Con la sentenza n. 23365/2026 la Corte di Cassazione ha ribadito che il negozio di sottoscrizione dell'aumento di capitale di una società ha natura consensuale e non reale: l'operazione si perfeziona con l'incontro della volontà della società, espressa nella delibera assembleare, e dei soci che sottoscrivono l'aumento, a prescindere dal contestuale versamento del 25% dei conferimenti in denaro.
La vicenda trae origine dal procedimento disciplinare instaurato nei confronti di un notaio, incolpato di aver redatto la delibera di aumento di capitale di una srl senza menzione dell'avvenuto versamento del 25% del capitale sottoscritto e di averne curato l'iscrizione nel Registro delle imprese senza l'attestazione degli amministratori sull'avvenuto versamento. I giudici di legittimità hanno escluso la responsabilità del professionista, ritenendo la delibera valida ed efficace: l'atto dava conto che le somme sarebbero state corrisposte dai soci a semplice richiesta degli amministratori.

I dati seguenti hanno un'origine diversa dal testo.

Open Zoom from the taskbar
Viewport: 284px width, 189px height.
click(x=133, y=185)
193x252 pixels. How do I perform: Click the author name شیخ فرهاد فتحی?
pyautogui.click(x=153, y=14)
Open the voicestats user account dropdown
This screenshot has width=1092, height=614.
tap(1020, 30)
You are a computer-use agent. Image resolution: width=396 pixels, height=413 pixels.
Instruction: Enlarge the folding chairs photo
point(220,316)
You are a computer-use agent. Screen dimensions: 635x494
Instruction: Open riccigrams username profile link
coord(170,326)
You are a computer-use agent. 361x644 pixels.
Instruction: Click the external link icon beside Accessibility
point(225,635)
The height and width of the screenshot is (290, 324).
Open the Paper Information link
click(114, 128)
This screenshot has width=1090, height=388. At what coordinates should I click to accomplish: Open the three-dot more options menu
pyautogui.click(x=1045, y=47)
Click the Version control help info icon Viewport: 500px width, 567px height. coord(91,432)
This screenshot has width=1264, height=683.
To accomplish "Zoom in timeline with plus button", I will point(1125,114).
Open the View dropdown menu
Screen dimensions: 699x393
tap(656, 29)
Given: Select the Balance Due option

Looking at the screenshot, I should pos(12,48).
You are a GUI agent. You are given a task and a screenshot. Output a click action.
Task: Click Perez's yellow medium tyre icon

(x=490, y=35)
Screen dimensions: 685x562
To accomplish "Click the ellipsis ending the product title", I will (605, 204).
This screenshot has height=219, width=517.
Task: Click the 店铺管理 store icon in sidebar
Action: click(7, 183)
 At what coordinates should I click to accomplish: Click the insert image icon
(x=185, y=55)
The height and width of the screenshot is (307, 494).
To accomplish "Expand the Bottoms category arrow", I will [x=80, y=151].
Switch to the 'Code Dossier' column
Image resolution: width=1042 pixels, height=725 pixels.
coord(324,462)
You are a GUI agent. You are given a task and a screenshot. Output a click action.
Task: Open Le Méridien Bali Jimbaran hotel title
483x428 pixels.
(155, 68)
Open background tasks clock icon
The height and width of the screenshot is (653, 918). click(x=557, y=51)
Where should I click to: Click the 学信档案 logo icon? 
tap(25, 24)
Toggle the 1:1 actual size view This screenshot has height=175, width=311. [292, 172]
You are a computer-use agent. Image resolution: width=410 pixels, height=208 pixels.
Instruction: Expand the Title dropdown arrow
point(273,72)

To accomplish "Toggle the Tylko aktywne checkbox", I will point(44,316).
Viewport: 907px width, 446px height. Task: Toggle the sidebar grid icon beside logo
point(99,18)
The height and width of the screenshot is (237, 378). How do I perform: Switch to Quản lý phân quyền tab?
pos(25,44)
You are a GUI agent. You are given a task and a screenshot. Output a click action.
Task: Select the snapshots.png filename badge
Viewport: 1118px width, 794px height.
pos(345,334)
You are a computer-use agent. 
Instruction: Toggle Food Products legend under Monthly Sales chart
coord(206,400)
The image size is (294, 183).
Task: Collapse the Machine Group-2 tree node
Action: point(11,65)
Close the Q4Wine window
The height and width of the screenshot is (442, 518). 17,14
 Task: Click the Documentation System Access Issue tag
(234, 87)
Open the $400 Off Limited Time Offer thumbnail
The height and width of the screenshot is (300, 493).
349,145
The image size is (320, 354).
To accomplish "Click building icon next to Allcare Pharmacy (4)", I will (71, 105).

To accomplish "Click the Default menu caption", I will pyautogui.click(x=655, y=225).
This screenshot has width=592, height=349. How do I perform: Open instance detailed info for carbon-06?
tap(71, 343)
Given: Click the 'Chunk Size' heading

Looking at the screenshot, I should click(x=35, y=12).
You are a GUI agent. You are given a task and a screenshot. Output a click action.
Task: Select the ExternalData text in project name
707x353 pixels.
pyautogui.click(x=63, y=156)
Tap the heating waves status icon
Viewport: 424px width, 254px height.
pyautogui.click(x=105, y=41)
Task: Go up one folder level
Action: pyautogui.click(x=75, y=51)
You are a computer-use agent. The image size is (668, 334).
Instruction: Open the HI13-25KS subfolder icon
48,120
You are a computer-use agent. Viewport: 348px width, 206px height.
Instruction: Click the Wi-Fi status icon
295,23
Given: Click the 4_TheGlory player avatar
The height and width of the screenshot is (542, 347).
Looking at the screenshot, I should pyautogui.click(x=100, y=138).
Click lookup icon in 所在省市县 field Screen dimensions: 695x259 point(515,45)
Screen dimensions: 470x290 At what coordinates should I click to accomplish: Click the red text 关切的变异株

Il versamento, infatti, costituisce l'oggetto dell'obbligazione che dal contratto di sottoscrizione deriva, il cui adempimento può essere immediatamente preteso dagli amministratori, sui quali grava la responsabilità di richiederlo. Nella srl, nello specifico, l'obbligo di versamento del socio non discende direttamente dalla delibera, bensì dalla successiva sottoscrizione della quota di nuovo capitale offerta in opzione, che costituisce una distinta manifestazione di volontà.
La Suprema Corte ha stabilito altresì che il mancato contestuale versamento del 25% non impedisce l'iscrizione della delibera nel Registro delle imprese: l'attestazione prevista dall'art. 2481-bis, ultimo comma, c.c. impone agli amministratori di dar conto dell'importo dell'aumento sottoscritto, non dell'effettivo versamento della percentuale dovuta dai sottoscrittori, salva l'ipotesi della società a socio unico.
Né può sostenersi che il versamento immediato sia indispensabile a tutela dei terzi: la legge consente infatti che la serietà dell'impegno del sottoscrittore sia garantita da una polizza assicurativa o da una fideiussione bancaria in luogo del pagamento, e ammette che il debito da conferimento sia estinto per compensazione con un credito vantato dal sottoscrittore verso la società, senza che affluisca liquidità nelle casse sociali.